_What is being asked_
Answer these questions from the forum thread below:
1. What displacement do both engine tags show?
2. What engine type does RedOctobyr ask whether the 11hp might be?
3. What part does paulm12 say to check before installing the engine?

_Quoted passage_
# 11 hp from 10 hp



## Abcsnow (Dec 19, 2018)

I have a 828 LXE and last year I replaced the motor with a 10 hp tecumseh. I found it had more strength.This year I have access to an 11 hp and would like t know if this would be an easy bolt on.Strange when I look at both motor tags and see they are both 358cc.wondering what the stroke bore differences might be and wether I will actually have more power.


----------



## RedOctobyr (Mar 2, 2014)

Is the 10hp a flathead, and the 11hp an OHV? If not, and they are fundamentally the same engine, it's possible that the main difference is in the sticker  Companies have played somewhat fast and loose with their power claims.


----------



## paulm12 (May 22, 2015)

yeah, as Red pointed out, these HP ratings are not always accurate. It could be that the 11hp engine, if the same technologies (OHV, etc) has better valves, etc, or maybe they rev the engine a bit more. But if the same bore and stroke, they most likely have the same overall and mounting dimensions. They could have a different crankshaft though, so check that out before you install it.

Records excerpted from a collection

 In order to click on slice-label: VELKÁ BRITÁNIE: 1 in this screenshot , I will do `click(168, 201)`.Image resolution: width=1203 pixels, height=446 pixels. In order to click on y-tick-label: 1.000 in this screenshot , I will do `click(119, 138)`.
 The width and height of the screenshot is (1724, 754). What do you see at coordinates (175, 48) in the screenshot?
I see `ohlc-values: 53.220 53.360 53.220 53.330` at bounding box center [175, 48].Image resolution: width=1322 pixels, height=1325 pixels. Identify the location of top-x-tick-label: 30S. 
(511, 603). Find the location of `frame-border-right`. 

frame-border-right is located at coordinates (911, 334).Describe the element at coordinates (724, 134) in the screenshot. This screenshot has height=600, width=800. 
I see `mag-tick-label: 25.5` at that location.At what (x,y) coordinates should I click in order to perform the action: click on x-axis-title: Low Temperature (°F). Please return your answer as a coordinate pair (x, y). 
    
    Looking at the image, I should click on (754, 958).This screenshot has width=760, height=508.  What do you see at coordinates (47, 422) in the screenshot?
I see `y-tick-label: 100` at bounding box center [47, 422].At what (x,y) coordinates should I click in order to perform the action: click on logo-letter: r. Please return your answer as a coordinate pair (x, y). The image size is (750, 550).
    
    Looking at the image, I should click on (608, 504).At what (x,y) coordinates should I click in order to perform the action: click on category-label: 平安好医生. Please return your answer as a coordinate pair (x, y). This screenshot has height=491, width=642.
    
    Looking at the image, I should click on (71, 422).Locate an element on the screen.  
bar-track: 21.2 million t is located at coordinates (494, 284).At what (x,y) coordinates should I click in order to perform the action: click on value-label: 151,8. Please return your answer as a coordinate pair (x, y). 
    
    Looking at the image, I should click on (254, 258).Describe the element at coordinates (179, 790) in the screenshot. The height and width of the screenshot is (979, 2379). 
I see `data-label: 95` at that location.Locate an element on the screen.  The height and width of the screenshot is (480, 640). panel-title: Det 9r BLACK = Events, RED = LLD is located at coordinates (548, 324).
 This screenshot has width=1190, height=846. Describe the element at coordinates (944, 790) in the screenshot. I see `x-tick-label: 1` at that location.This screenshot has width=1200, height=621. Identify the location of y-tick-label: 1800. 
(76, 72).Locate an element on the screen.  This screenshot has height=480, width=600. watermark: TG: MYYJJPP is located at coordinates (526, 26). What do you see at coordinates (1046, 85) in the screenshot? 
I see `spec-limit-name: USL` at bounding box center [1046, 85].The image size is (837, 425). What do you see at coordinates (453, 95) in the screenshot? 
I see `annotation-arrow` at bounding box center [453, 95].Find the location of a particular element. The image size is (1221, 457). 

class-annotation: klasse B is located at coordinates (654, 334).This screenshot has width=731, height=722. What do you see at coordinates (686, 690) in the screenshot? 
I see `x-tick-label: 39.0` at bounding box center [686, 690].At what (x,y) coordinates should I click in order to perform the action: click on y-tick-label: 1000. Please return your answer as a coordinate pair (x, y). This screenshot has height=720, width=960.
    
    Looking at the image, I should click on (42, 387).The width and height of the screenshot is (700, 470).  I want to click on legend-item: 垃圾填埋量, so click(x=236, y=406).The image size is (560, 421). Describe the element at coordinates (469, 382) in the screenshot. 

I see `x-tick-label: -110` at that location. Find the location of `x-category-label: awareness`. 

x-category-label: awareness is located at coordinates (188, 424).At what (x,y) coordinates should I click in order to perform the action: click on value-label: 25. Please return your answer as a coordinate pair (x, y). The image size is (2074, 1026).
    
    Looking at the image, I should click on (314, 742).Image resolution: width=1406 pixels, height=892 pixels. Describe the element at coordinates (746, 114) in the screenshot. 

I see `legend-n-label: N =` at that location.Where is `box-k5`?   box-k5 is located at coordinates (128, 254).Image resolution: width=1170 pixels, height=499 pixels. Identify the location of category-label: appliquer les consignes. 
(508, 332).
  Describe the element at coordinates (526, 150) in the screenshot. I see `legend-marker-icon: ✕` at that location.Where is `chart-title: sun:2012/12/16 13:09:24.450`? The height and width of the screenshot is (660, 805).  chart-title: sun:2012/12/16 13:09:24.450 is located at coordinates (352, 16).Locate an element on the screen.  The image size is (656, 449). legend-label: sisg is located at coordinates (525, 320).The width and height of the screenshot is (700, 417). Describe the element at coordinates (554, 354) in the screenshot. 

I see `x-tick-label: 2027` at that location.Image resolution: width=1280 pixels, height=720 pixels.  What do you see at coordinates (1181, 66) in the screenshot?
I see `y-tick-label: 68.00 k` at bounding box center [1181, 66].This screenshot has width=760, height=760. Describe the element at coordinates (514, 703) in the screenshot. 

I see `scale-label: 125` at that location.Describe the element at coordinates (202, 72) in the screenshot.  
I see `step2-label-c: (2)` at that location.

_Written solution_
1. 358cc
2. OHV
3. The crankshaft